Inverse Recommends

You need to watch George Lucas’ most underrated sci-fi film on HBO Max ASAP

Before Star Wars, there was THX 1138.

by Alex Welch
Updated: 
Originally Published: 

George Lucas is one of the most famous and successful filmmakers in movie history. His creation of the Star Wars franchise changed Hollywood forever and made him a permanent household name — even if many fans still debate his basic abilities as a filmmaker.

Despite Lucas’ ongoing renown and global popularity, the list of movies he directed himself is surprisingly limited. He only has a director credit on four of the Star Wars movies (the original Star Wars and the prequels), and beyond that, his filmography includes just two additional feature films.

One of them is American Graffiti, his observant and still warmly regarded portrait of a group of graduating Californian teenagers in the early 1960s. The other film, however, not only happens to be Lucas’ first feature effort but also his most underrated.

That film is the sci-fi dystopian drama THX 1138, and it’s available to stream now on HBO Max.

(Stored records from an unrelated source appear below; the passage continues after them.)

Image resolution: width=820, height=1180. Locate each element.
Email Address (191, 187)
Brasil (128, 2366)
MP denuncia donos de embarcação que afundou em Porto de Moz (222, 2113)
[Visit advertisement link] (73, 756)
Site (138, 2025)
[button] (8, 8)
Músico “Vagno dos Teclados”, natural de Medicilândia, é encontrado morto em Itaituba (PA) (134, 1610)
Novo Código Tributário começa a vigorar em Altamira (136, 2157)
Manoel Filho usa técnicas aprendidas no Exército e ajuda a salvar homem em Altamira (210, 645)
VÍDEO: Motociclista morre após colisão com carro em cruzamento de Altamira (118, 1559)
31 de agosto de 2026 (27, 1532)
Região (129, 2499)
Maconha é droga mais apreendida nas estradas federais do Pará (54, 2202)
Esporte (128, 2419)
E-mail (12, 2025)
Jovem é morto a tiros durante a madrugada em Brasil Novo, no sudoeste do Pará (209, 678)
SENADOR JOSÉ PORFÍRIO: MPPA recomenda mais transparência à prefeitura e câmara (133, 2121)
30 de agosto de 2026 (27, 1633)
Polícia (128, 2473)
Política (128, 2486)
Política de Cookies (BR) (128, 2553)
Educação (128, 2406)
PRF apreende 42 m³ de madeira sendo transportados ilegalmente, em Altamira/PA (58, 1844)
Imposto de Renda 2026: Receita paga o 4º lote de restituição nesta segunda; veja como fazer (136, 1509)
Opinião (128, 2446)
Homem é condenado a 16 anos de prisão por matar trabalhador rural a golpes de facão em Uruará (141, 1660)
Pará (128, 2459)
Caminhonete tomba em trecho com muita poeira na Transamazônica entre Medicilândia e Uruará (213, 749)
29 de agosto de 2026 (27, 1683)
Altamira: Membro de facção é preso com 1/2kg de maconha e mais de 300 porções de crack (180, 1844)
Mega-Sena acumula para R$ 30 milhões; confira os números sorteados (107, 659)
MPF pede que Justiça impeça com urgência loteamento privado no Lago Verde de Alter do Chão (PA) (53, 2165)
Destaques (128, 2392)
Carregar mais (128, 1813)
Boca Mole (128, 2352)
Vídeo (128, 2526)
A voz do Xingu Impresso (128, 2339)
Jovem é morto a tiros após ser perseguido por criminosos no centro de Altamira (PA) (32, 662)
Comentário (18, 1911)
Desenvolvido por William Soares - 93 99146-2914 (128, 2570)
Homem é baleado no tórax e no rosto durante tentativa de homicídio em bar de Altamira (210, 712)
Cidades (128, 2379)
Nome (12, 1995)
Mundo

Here’s why you need to check it out.

THX 1138 holds a strange place in Lucas’ filmography. The 1971 sci-fi thriller, which Lucas directed and co-wrote with Walter Murch, takes place in a dystopian future where people are controlled through mandatory consumption of drugs and the constant presence of android police. The populace is suppressed, sex and reproduction are banned, compliance is expected to be unconditional, and peoples’ names are made up of a random combination of letters and numbers.

In other words, it’s a far cry from the fairy tale, western, and samurai-influenced world that Lucas created in Star Wars. In THX 1138, there are no princesses, lightsabers, or a mystical force that binds everything together. There is only numbness, obedience, and paranoia.

The film follows its title character (played with incredible precision by Robert Duvall) as he finds himself falling in love with a woman and seeking to free himself of the oppression that has come to define his life. To say whether or not he manages to find that freedom at the end of the film, would be to say too much. It’s better to see what happens for yourself.

Warner Bros.

While this dystopia may be darker and less vibrant than Lucas’ galaxy far, far away, the same cannot be said for his direction. THX 1138 sees Lucas at his most stylistic and artistic. It’s directed with a coldness that further sells the sci-fi nightmare it's depicting, and Lucas employs some of the most unique editing techniques of his career to tell its central story.

Lucas cuts rapidly between surveillance footage, extreme close-ups of datasheets rolling by, and even the sound waves of voice patterns, directly adapting the tricks of 1960s experimental cinema he and his peers came up watching. This helps communicate the film’s concerns about humanity, technology, and surveillance without having to resort to expositional dialogue.

THX 1138 is also full of memorable images and compositions, and the overwhelming use of white throughout gives it an eerie and sickening aesthetic. If nothing else, the film is a reminder of just how capable Lucas has always been at creating unique and instantly iconic visual imagery.

Robert Duvall in THX 1138.

Warner Bros.

THX 1138 was not a success when it premiered in 1971. The initial critical response was mixed and its box office performance was underwhelming. But praise for the film has grown quite a bit in the 50 years since its original release and it seems to earn more and more admirers as the years go on. That’s a good thing too, considering just how distinctive and compelling of a science-fiction film THX 1138 really is.

THX 1138 is available to stream now on HBO Max.